The founders of Fort Worth’s soon-to-open Martin House Brewing Company want their beers to be as indispensable to your adventures as a compass or pocket knife.
With brews meant to be enjoyed “around a fire with close friends while reminiscing over the day’s killer mountain bike ride,” Martin House Brewing targets the kind of people who enjoy their beer after burning a few hundred calories outdoors.
To find the inspiration for beers like River House Saison, a beer for kayakers, or Day Break, a four-grain breakfast beer modeled after a bowl of cereal, the four founders didn’t have to look very far.
Martin House Brewing targets the kind of people who enjoy their beer after burning a few hundred calories outdoors.

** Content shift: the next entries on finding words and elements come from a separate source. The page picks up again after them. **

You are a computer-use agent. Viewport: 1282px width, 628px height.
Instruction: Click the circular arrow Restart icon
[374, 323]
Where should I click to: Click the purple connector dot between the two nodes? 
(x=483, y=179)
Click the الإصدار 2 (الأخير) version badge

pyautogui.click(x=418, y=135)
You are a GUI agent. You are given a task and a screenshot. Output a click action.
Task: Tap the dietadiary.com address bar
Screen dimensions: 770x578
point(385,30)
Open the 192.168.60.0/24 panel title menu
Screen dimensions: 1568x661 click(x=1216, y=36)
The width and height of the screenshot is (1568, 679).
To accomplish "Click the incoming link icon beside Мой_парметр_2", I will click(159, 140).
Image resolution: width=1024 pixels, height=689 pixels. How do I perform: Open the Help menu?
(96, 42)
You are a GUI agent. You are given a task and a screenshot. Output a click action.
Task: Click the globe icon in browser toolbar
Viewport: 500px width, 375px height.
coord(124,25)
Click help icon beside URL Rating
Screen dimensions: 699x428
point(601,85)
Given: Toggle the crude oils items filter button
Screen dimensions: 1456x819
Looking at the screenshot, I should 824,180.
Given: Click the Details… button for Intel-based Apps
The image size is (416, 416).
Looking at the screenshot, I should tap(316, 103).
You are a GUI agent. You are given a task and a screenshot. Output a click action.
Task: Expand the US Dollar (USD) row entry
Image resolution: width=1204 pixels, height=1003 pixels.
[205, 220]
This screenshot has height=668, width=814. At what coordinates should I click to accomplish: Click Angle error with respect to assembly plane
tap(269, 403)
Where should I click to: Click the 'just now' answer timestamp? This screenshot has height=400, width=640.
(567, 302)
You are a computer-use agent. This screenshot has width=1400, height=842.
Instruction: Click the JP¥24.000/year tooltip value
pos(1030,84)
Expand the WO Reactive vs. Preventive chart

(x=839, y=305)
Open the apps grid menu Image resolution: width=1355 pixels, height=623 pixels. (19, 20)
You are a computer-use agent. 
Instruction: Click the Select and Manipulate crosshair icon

“On the most basic level, it’s what we like to do, and we wanted to make beer that’s made to do that,” says co-founder and head of business development David Wedemeier. “As we’ve been doing this so far, we’ve found a lot of people that want to take quality beers with them on trips or river floats.”
To that end, Martin House will can its brews by early May, including a 16-ounce tallboy. But first the label has to launch March 30 at the Fort Worth Flying Saucer.
The idea for Martin House really began nearly a decade ago when co-founder and president Anna Martin bought her husband, Cody, a home brew kit for his birthday. The seed for a brewery grew as Cody visited breweries across the country and examined the machinery necessary to make craft beer.
“Cody’s a professional engineer,” Wedemeier says. “He worked on environmental remediation systems, which is basically moving water through systems to clean it up. Brewing is essentially the same principle of pumping around water, so he took his love for beer and combined it with his knowledge of the systems.”
When Cody and Anna moved back to Texas, they recruited Wedemeier and Adam Myers, a fellow engineer and UT Arlington alum, to help found the company.
As part of their weekend warrior angle, Martin House is situated on the Trinity Trails just southeast of the intersection of I-35 and Highway 121.
“It’s great integration,” Wedemeier says. “We’ve got a very nice parking lot that looks west for an unobstructed view of the sunset and downtown. It’s a great place to have a beer and grow a connection with everyone.”
Wedemeier says that the decision to tap their first keg at Flying Saucer was a no-brainer because of its history as a craft beer haven and because it’s only about a mile down Third Street from the brewery. They’ll tap two of their four beers: River House Saison and Imperial Texan, a red ale/IPA hybrid.
The remaining two brews — Day Break and a pretzel-based beer, There Will Be Stout — use ingredients that aren’t considered “normal” and require additional steps before being approved by the TABC.
For now, Martin House is just in Fort Worth, but Wedemeier wants to get into Dallas as soon as it makes sense. “There are some great places in Dallas,” he says, “but the demand in Fort Worth dictates our schedule. If there are people here asking for it, we’ll start here because of our manpower.”
Wedemeier also hopes to introduce several more beers, including summer and fall seasonals. But first the focus is on distributing kegs and getting the brewery ready for tours.
“Martin House is about friends getting together and getting stuff done,” Wedemeier says. “That’s what being local is all about.”